The above example covers one of the most common cases: variables / coordinates that have names that do not match the expected. But there are some others that use to appear frequently. This section describes the most common cases.

Bad units declared

It is quite common that a variable declares to be using some units but the data is stored in another. This can be solved by overwriting the units attribute with the actual data units.

def fix_metadata(self, cubes):
    cube.units = 'real_units'

Detecting this error can be tricky if the units are similar enough. It also has a good chance of going undetected until you notice strange results in your diagnostic.

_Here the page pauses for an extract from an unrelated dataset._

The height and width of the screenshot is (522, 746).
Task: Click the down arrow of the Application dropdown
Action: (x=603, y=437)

For the above example, it can be useful to access the variable definition and associated coordinate definitions as provided by the CMOR table. For example:

def fix_metadata(self, cubes):
    cube.units = self.vardef.units

To learn more about what is available in these definitions, see: esmvalcore.cmor.table.VariableInfo and esmvalcore.cmor.table.CoordinateInfo.

Coordinates missing

Another common error is to have missing coordinates. Usually it just means that the file does not follow the CF-conventions and Iris can therefore not interpret it.

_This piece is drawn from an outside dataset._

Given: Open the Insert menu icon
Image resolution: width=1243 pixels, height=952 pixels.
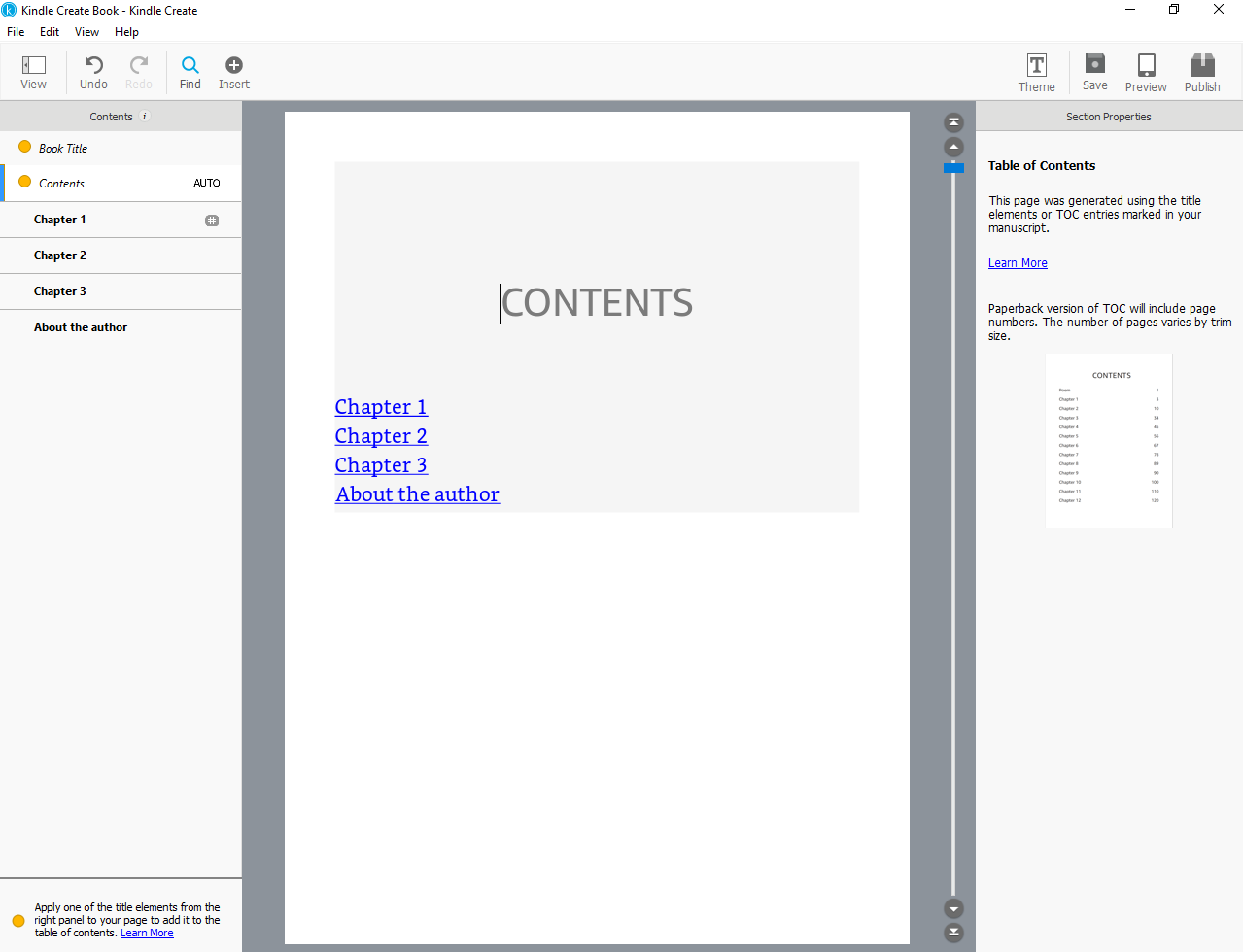Looking at the screenshot, I should pos(233,70).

If this is the case, you should see a warning from the ESMValTool about discarding some cubes in the fix metadata step. Just before that warning you should see the full list of cubes as read by Iris. If that list contains your missing coordinate you can create a fix for this model:

def fix_metadata(self, cubes):
    coord_cube = cubes.extract_strict('COORDINATE_NAME')
    # Usually this will correspond to an auxiliary coordinate
    # because the most common error is to forget adding it to the
    # coordinates attribute
    coord = iris.coords.AuxCoord(
        coord_cube.data,
        var_name=coord_cube.var_name,
        standard_name=coord_cube.standard_name,
        long_name=coord_cube.long_name,
        units=coord_cube.units,
    }

    # It may also have bounds as another cube
    coord.bounds = cubes.extract_strict('BOUNDS_NAME').data

    data_cube = cubes.extract_strict('VAR_NAME')
    data_cube.add_aux_coord(coord, DIMENSIONS_INDEX_TUPLE)
    return [data_cube]

Customizing checker strictness

The data checker classifies its issues using four different levels of severity. From highest to lowest:

  • CRITICAL: issues that most of the time will have severe consequences.

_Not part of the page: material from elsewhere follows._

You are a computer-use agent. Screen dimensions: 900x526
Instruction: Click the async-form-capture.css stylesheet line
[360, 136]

  • ERROR: issues that usually lead to unexpected errors, but can be safely

    ignored sometimes.

  • WARNING: something is not up to the standard but is unlikely to have

    consequences later.

  • DEBUG: any info that the checker wants to communicate. Regardless of

    checker strictness, those will always be reported as debug messages.

Users can have control about which levels of issues are interpreted as errors, and therefore make the checker fail or warnings or debug messages. For this purpose there is an optional command line option –check-level that can take a number of values, listed below from the lowest level of strictness to the highest:

  • ignore: all issues, regardless of severity, will be reported as

    warnings. Checker will never fail. Use this at your own risk.

  • relaxed: only CRITICAL issues are treated as errors. We recommend not to

    rely on this mode, although it can be useful if there are errors preventing the run that you are sure you can manage on the diagnostics or that will not affect you.

  • default: fail if there are any CRITICAL or ERROR issues (DEFAULT); Provides

    a good measure of safety.

  • strict: fail if there are any warnings, this is the highest level of

    strictness. Mostly useful for checking datasets that you have produced, to be sure that future users will not be distracted by inoffensive warnings.